What is being asked: Below are entries. Copy exactly the lines running from the line that holds "This screenshot has width=1568, height=716." to the line that holds "Image resolution: width=1280", with both ends included.

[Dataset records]

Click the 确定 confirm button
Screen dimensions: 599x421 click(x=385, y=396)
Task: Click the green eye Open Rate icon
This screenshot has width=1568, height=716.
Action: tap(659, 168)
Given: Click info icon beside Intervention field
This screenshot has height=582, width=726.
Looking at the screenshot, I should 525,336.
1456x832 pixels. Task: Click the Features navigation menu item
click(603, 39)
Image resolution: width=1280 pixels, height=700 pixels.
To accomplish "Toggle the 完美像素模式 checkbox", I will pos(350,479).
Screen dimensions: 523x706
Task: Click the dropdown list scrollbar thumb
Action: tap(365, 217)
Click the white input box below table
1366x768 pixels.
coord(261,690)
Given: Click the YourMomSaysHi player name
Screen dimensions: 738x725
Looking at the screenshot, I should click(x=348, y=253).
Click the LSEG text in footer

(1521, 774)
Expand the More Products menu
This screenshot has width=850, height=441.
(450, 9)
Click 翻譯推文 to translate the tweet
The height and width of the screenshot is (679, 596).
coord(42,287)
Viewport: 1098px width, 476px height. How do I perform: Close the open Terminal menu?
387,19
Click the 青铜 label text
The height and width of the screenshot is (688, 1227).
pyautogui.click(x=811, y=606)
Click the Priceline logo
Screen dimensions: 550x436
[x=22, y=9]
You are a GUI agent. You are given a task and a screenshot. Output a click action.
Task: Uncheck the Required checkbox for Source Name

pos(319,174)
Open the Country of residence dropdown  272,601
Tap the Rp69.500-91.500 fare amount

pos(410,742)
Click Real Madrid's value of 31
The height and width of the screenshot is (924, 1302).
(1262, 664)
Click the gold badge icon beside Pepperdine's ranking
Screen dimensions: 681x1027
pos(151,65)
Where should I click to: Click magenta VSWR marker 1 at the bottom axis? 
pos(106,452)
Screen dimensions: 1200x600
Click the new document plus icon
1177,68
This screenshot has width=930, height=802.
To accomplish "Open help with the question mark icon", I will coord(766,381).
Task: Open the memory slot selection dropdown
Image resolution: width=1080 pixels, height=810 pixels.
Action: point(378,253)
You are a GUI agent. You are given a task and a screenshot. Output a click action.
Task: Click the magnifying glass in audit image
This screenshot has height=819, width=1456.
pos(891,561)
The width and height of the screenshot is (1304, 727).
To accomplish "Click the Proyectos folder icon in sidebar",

Answer for this exercise:
This screenshot has width=1568, height=716.
Action: tap(659, 168)
Given: Click info icon beside Intervention field
This screenshot has height=582, width=726.
Looking at the screenshot, I should 525,336.
1456x832 pixels. Task: Click the Features navigation menu item
click(603, 39)
Image resolution: width=1280 pixels, height=700 pixels.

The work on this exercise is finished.